→ Input records:
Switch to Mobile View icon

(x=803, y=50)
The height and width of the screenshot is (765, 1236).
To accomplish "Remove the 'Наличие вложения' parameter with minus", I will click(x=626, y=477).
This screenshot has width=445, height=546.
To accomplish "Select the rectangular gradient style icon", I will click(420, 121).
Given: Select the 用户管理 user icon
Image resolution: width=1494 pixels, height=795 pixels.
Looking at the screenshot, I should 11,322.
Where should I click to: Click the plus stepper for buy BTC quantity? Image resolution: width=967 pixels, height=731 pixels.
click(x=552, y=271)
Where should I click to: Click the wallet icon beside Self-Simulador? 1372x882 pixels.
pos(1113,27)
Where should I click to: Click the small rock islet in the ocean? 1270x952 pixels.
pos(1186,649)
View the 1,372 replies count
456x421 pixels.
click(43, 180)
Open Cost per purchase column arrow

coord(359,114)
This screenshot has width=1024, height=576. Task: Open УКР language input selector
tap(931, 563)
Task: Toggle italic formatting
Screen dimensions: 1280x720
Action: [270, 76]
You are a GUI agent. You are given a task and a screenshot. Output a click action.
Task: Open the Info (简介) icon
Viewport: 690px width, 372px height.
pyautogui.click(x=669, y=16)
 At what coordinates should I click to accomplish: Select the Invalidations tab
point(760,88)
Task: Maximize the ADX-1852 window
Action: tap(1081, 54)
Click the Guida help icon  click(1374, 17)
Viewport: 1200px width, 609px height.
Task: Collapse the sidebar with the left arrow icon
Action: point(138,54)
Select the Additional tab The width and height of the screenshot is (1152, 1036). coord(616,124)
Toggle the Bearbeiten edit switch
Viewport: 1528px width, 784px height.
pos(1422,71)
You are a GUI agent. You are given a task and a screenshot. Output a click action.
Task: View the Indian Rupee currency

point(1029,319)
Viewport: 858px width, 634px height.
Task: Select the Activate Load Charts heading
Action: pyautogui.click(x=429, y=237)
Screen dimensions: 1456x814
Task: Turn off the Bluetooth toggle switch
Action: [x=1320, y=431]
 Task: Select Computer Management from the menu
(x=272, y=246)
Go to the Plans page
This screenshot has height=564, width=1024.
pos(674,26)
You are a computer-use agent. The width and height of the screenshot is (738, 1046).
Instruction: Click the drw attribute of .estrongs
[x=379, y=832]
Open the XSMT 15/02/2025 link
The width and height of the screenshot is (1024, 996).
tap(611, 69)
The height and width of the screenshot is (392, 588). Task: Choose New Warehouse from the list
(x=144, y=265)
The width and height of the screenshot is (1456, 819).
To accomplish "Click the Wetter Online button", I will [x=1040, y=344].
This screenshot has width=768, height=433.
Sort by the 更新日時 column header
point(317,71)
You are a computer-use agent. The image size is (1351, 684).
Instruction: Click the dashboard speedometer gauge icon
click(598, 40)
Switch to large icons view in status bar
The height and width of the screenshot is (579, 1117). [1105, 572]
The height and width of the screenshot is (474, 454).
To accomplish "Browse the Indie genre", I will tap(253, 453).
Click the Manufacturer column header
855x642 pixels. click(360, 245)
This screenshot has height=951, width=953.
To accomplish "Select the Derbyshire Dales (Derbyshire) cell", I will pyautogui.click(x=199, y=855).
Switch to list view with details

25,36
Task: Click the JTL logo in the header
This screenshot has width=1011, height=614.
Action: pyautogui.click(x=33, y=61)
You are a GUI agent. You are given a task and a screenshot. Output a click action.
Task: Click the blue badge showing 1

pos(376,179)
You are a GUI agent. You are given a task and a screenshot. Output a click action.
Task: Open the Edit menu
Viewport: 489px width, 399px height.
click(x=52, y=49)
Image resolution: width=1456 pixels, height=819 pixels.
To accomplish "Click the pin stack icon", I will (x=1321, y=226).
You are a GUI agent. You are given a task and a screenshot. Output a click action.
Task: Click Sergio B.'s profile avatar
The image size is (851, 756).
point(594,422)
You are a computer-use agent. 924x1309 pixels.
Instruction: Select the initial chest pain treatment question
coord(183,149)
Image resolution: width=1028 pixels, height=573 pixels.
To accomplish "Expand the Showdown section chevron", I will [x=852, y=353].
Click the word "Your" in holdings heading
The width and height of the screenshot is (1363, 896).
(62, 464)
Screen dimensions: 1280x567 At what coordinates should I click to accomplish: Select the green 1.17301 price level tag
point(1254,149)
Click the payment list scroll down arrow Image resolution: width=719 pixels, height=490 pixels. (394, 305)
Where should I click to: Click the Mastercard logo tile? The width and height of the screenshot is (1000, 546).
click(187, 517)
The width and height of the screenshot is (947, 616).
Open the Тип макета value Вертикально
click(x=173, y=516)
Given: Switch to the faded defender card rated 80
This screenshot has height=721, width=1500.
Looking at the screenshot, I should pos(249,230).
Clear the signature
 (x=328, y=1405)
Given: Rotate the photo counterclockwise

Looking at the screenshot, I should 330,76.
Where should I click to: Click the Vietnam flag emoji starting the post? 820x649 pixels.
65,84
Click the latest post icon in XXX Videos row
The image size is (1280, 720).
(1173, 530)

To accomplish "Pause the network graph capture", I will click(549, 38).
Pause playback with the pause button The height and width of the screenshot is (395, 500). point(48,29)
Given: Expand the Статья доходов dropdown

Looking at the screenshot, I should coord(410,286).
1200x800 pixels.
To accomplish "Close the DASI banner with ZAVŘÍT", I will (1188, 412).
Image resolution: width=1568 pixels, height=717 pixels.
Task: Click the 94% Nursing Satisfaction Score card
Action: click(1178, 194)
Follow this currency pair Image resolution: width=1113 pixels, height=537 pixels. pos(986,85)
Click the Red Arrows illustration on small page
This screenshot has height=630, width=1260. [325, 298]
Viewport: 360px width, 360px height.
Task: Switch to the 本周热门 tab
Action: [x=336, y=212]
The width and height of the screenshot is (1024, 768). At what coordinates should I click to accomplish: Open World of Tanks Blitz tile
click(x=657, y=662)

→ Aim of the exercise: The records need to be reproduced in their entirety, word for word.

→ Result below:
Switch to Mobile View icon

(x=803, y=50)
The height and width of the screenshot is (765, 1236).
To accomplish "Remove the 'Наличие вложения' parameter with minus", I will click(x=626, y=477).
This screenshot has width=445, height=546.
To accomplish "Select the rectangular gradient style icon", I will click(420, 121).
Given: Select the 用户管理 user icon
Image resolution: width=1494 pixels, height=795 pixels.
Looking at the screenshot, I should 11,322.
Where should I click to: Click the plus stepper for buy BTC quantity? Image resolution: width=967 pixels, height=731 pixels.
click(x=552, y=271)
Where should I click to: Click the wallet icon beside Self-Simulador? 1372x882 pixels.
pos(1113,27)
Where should I click to: Click the small rock islet in the ocean? 1270x952 pixels.
pos(1186,649)
View the 1,372 replies count
456x421 pixels.
click(43, 180)
Open Cost per purchase column arrow

coord(359,114)
This screenshot has width=1024, height=576. Task: Open УКР language input selector
tap(931, 563)
Task: Toggle italic formatting
Screen dimensions: 1280x720
Action: [270, 76]
You are a GUI agent. You are given a task and a screenshot. Output a click action.
Task: Open the Info (简介) icon
Viewport: 690px width, 372px height.
pyautogui.click(x=669, y=16)
 At what coordinates should I click to accomplish: Select the Invalidations tab
point(760,88)
Task: Maximize the ADX-1852 window
Action: tap(1081, 54)
Click the Guida help icon  click(1374, 17)
Viewport: 1200px width, 609px height.
Task: Collapse the sidebar with the left arrow icon
Action: point(138,54)
Select the Additional tab The width and height of the screenshot is (1152, 1036). coord(616,124)
Toggle the Bearbeiten edit switch
Viewport: 1528px width, 784px height.
pos(1422,71)
You are a GUI agent. You are given a task and a screenshot. Output a click action.
Task: View the Indian Rupee currency

point(1029,319)
Viewport: 858px width, 634px height.
Task: Select the Activate Load Charts heading
Action: pyautogui.click(x=429, y=237)
Screen dimensions: 1456x814
Task: Turn off the Bluetooth toggle switch
Action: [x=1320, y=431]
 Task: Select Computer Management from the menu
(x=272, y=246)
Go to the Plans page
This screenshot has height=564, width=1024.
pos(674,26)
You are a computer-use agent. The width and height of the screenshot is (738, 1046).
Instruction: Click the drw attribute of .estrongs
[x=379, y=832]
Open the XSMT 15/02/2025 link
The width and height of the screenshot is (1024, 996).
tap(611, 69)
The height and width of the screenshot is (392, 588). Task: Choose New Warehouse from the list
(x=144, y=265)
The width and height of the screenshot is (1456, 819).
To accomplish "Click the Wetter Online button", I will [x=1040, y=344].
This screenshot has width=768, height=433.
Sort by the 更新日時 column header
point(317,71)
You are a computer-use agent. The image size is (1351, 684).
Instruction: Click the dashboard speedometer gauge icon
click(598, 40)
Switch to large icons view in status bar
The height and width of the screenshot is (579, 1117). [1105, 572]
The height and width of the screenshot is (474, 454).
To accomplish "Browse the Indie genre", I will tap(253, 453).
Click the Manufacturer column header
855x642 pixels. click(360, 245)
This screenshot has height=951, width=953.
To accomplish "Select the Derbyshire Dales (Derbyshire) cell", I will pyautogui.click(x=199, y=855).
Switch to list view with details

25,36
Task: Click the JTL logo in the header
This screenshot has width=1011, height=614.
Action: pyautogui.click(x=33, y=61)
You are a GUI agent. You are given a task and a screenshot. Output a click action.
Task: Click the blue badge showing 1

pos(376,179)
You are a GUI agent. You are given a task and a screenshot. Output a click action.
Task: Open the Edit menu
Viewport: 489px width, 399px height.
click(x=52, y=49)
Image resolution: width=1456 pixels, height=819 pixels.
To accomplish "Click the pin stack icon", I will (x=1321, y=226).
You are a GUI agent. You are given a task and a screenshot. Output a click action.
Task: Click Sergio B.'s profile avatar
The image size is (851, 756).
point(594,422)
You are a computer-use agent. 924x1309 pixels.
Instruction: Select the initial chest pain treatment question
coord(183,149)
Image resolution: width=1028 pixels, height=573 pixels.
To accomplish "Expand the Showdown section chevron", I will [x=852, y=353].
Click the word "Your" in holdings heading
The width and height of the screenshot is (1363, 896).
(62, 464)
Screen dimensions: 1280x567 At what coordinates should I click to accomplish: Select the green 1.17301 price level tag
point(1254,149)
Click the payment list scroll down arrow Image resolution: width=719 pixels, height=490 pixels. (394, 305)
Where should I click to: Click the Mastercard logo tile? The width and height of the screenshot is (1000, 546).
click(187, 517)
The width and height of the screenshot is (947, 616).
Open the Тип макета value Вертикально
click(x=173, y=516)
Given: Switch to the faded defender card rated 80
This screenshot has height=721, width=1500.
Looking at the screenshot, I should pos(249,230).
Clear the signature
 (x=328, y=1405)
Given: Rotate the photo counterclockwise

Looking at the screenshot, I should 330,76.
Where should I click to: Click the Vietnam flag emoji starting the post? 820x649 pixels.
65,84
Click the latest post icon in XXX Videos row
The image size is (1280, 720).
(1173, 530)

To accomplish "Pause the network graph capture", I will click(549, 38).
Pause playback with the pause button The height and width of the screenshot is (395, 500). point(48,29)
Given: Expand the Статья доходов dropdown

Looking at the screenshot, I should coord(410,286).
1200x800 pixels.
To accomplish "Close the DASI banner with ZAVŘÍT", I will (1188, 412).
Image resolution: width=1568 pixels, height=717 pixels.
Task: Click the 94% Nursing Satisfaction Score card
Action: click(1178, 194)
Follow this currency pair Image resolution: width=1113 pixels, height=537 pixels. pos(986,85)
Click the Red Arrows illustration on small page
This screenshot has height=630, width=1260. [325, 298]
Viewport: 360px width, 360px height.
Task: Switch to the 本周热门 tab
Action: [x=336, y=212]
The width and height of the screenshot is (1024, 768). At what coordinates should I click to accomplish: Open World of Tanks Blitz tile
click(x=657, y=662)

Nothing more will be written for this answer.